With a name like hers, Folake Dosu knew from an early age that she was bound to stand out in whatever environment in which she is placed. (Her name is Yoruba-Nigerian for “this is a child for whom I will care with all I have”). As a child, hearing people accidentally (or purposefully) mangle her name, she resolved to live up to the distinction which her name inherently possesses, in all areas of her life. One example: excellence through academics.
Folake was a straight-A student in grade school and has maintained well over a 4.0 throughout her high school career. A member of both the National Honor Society and Spanish Honor Society, she has received numerous awards over the years, including National Achievement Scholar and one of Nestlé’s Very Best in Youth. She credits as her inspiration the strong drive and loving support of her parents, Moses and Muinat Dosu, both African immigrants, who stressed education as the way to achieve the American Dream. She also believes that her passion for varied knowledge, reading things about anthropology and the Harlem Renaissance, listening to bossa nova and blues, and even just watching Jeopardy! and the NBA in the same day, makes her not only a better student, but a person more highly tuned to the richness of life. She is also involved in extra-curricular activities such as band (she has played clarinet for six years), Middle Passage (an African-American heritage club), and Amnesty International.
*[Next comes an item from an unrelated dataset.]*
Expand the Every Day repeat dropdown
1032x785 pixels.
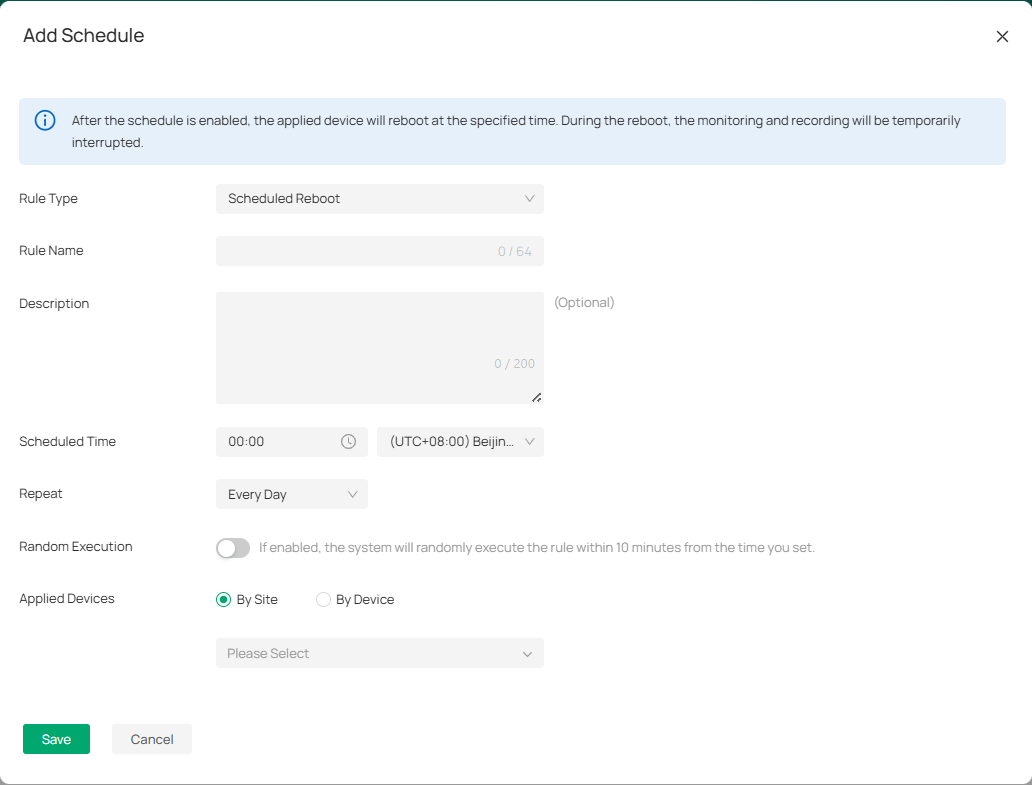click(280, 494)
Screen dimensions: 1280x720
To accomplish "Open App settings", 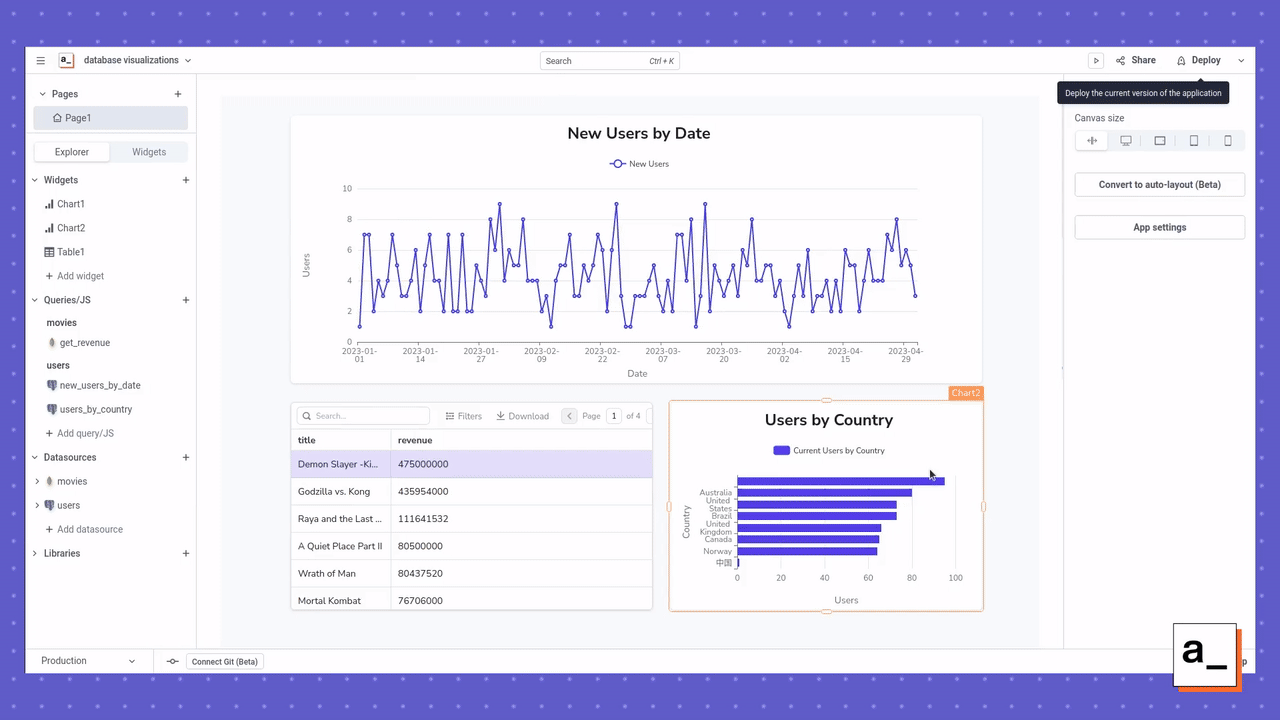I will click(1159, 227).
As a writer she has also found success, winning a prize in the 2nd grade for her first short story, The Princess and The Elves, and later securing publication for her writing in her school newspaper, school magazine, school literary journal, and the nationally published TeenINK. Folake explains, “I draw inspiration from my context, my life, the sum of my existence. I synthesize everything into one seamless Big Picture, resulting in the revelations of untold connections between the similar and the disparate.”
This insistence to show the interconnectedness of things stems from her propensity towards diversity, something her school, Saint Ignatius College Prep, has reinforced over the last four years. She elaborates, “True awareness of diversity leads to not tolerance, but appreciation and celebration of God’s creation.” While she was attending a predominantly white Catholic grade school in 1998, her father died of colon cancer. For her 11th birthday, her classmates reached out and threw her a surprise birthday party at Ben and Jerry’s. Six years later, inspired by their kindness, Folake founded The Birthday Party Project, which throws surprise monthly birthday parties for disadvantaged children in Chicago. At the end of one such party, when Folake asked a young refugee girl, Bindi, what her favorite part of the day was, Bindi replied, “Everything.” Folake believes moments like this are more rewarding than all her accolades combined. She plans to continue helping others by expanding this project and by becoming a doctor, something she has wanted to do since the age of seven.